Records from a collection
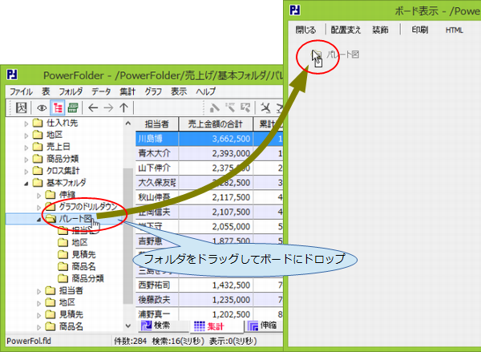Screen dimensions: 481x352
Task: Open the グラフ menu
Action: 152,91
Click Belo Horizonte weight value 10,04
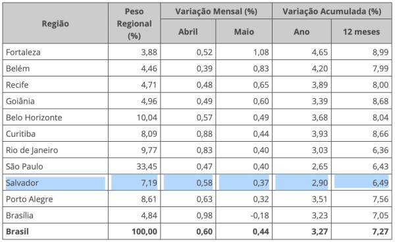 tap(147, 117)
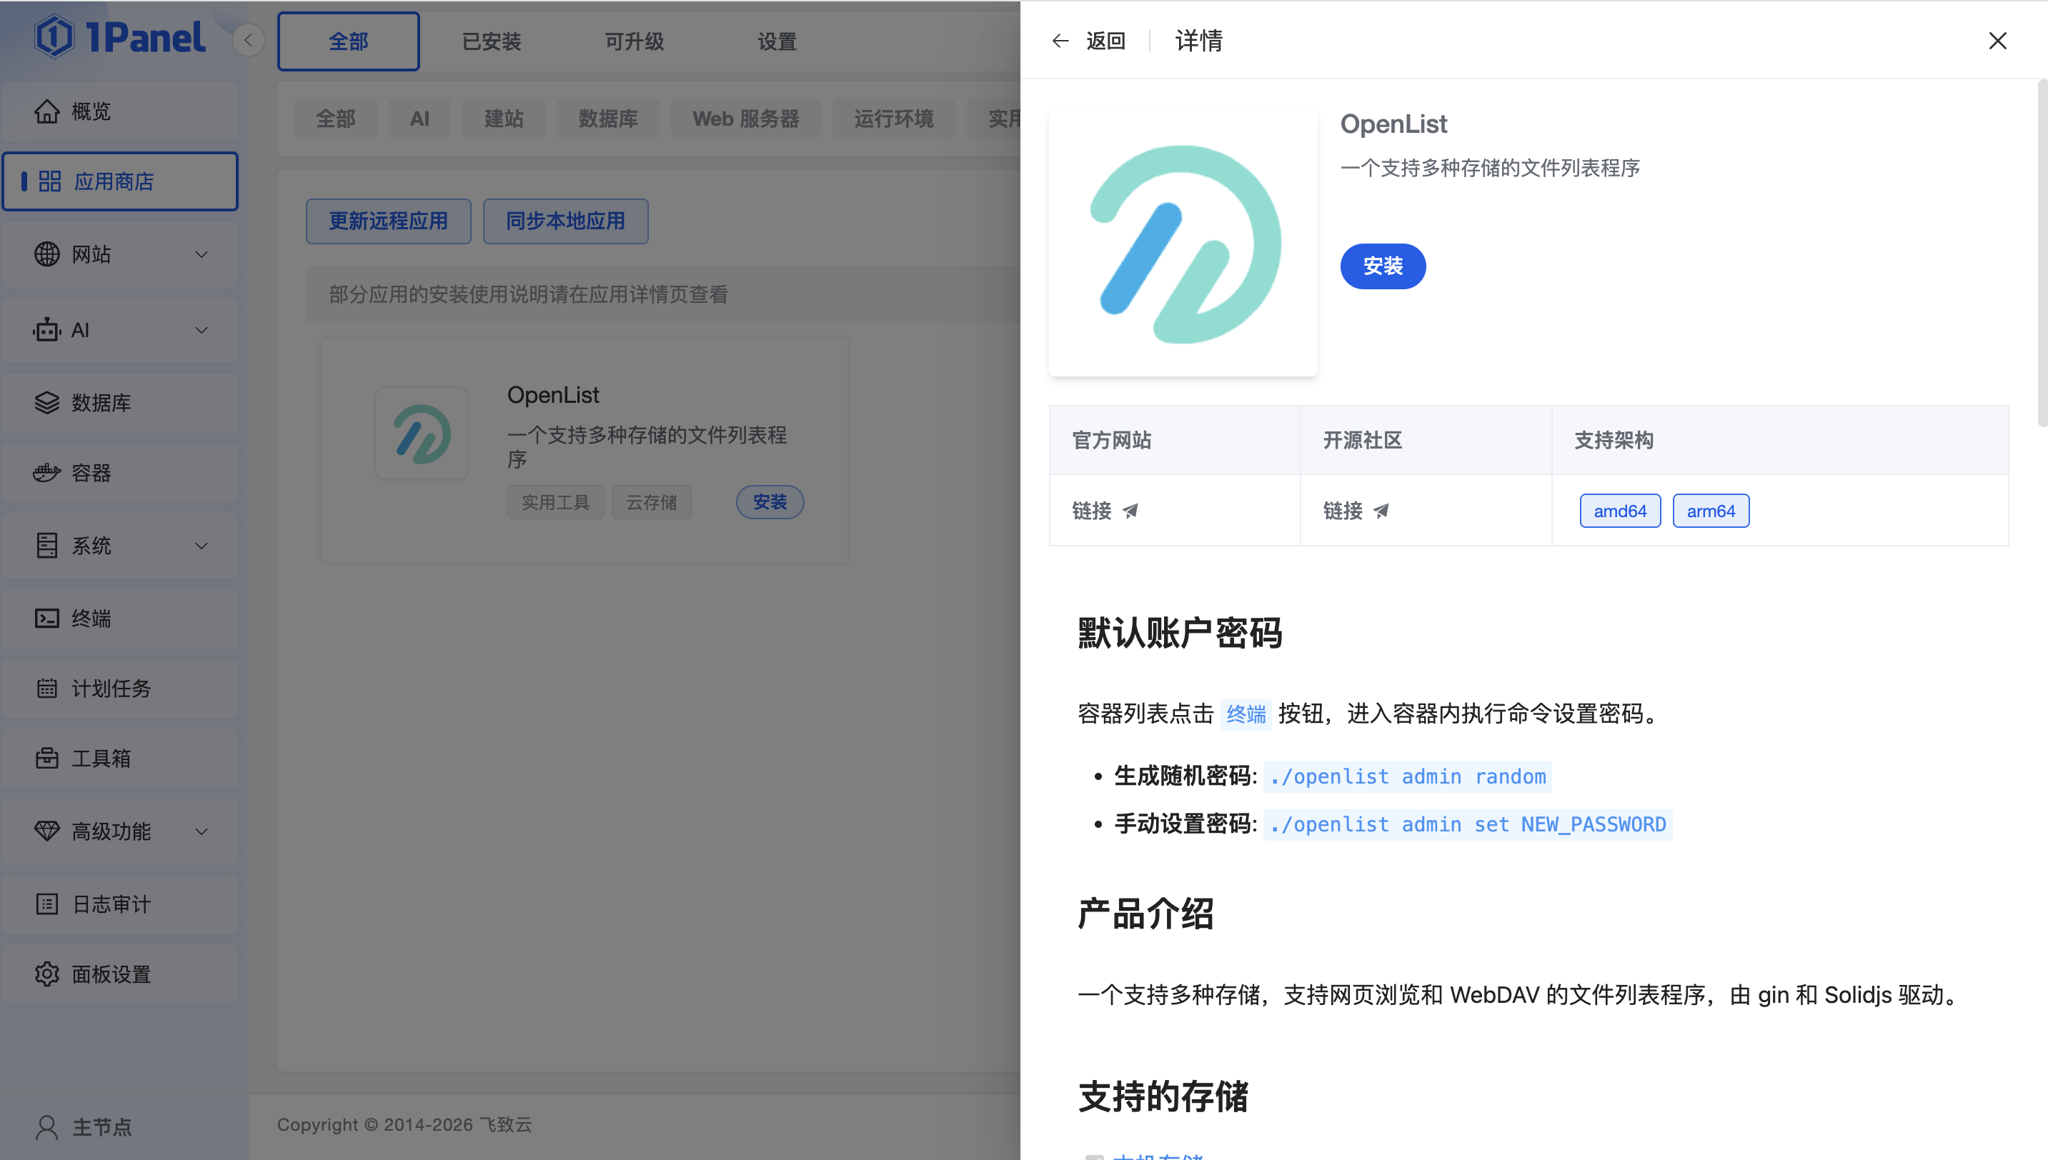Screen dimensions: 2048x1160
Task: Switch to the 可升级 tab
Action: pyautogui.click(x=634, y=41)
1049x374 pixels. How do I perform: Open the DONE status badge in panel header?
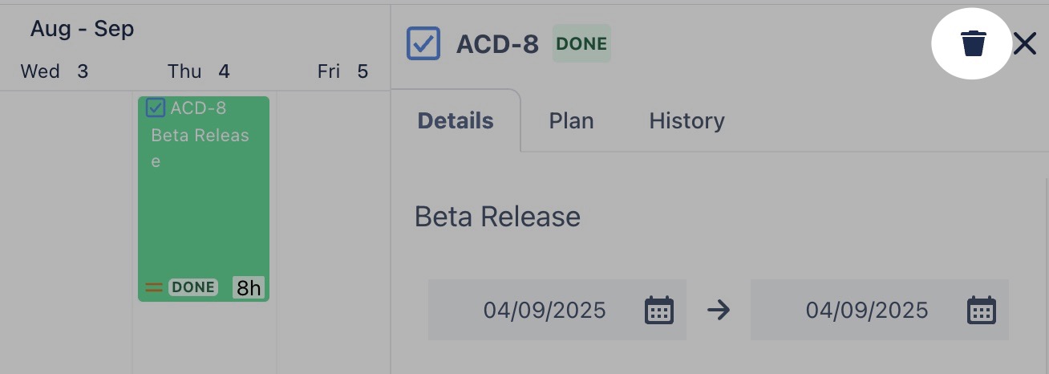tap(581, 43)
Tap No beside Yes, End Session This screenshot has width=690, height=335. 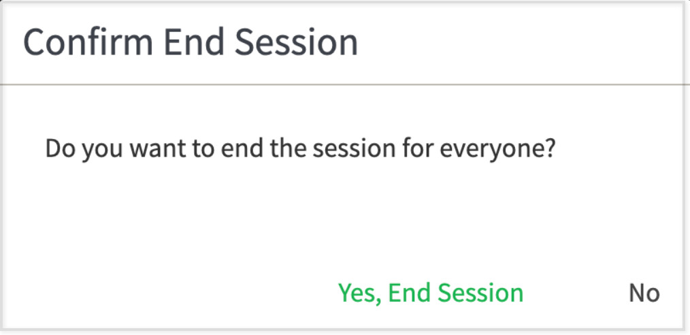(644, 293)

- [Given task] Express the portion of the records that begins with the line containing "Click Belo Horizonte weight value 10,04" and ends with the line containing "tap(581, 43)", both included, as a JSON list of strings with one string per line and no blank lines. Leave the pictures out of the answer.

- [Written solution]
[
  "Click Belo Horizonte weight value 10,04",
  " tap(147, 117)",
  "Screen dimensions: 2048x1160",
  "Task: Switch to the 可升级 tab",
  "Action: pyautogui.click(x=634, y=41)",
  "1049x374 pixels. How do I perform: Open the DONE status badge in panel header?",
  "tap(581, 43)"
]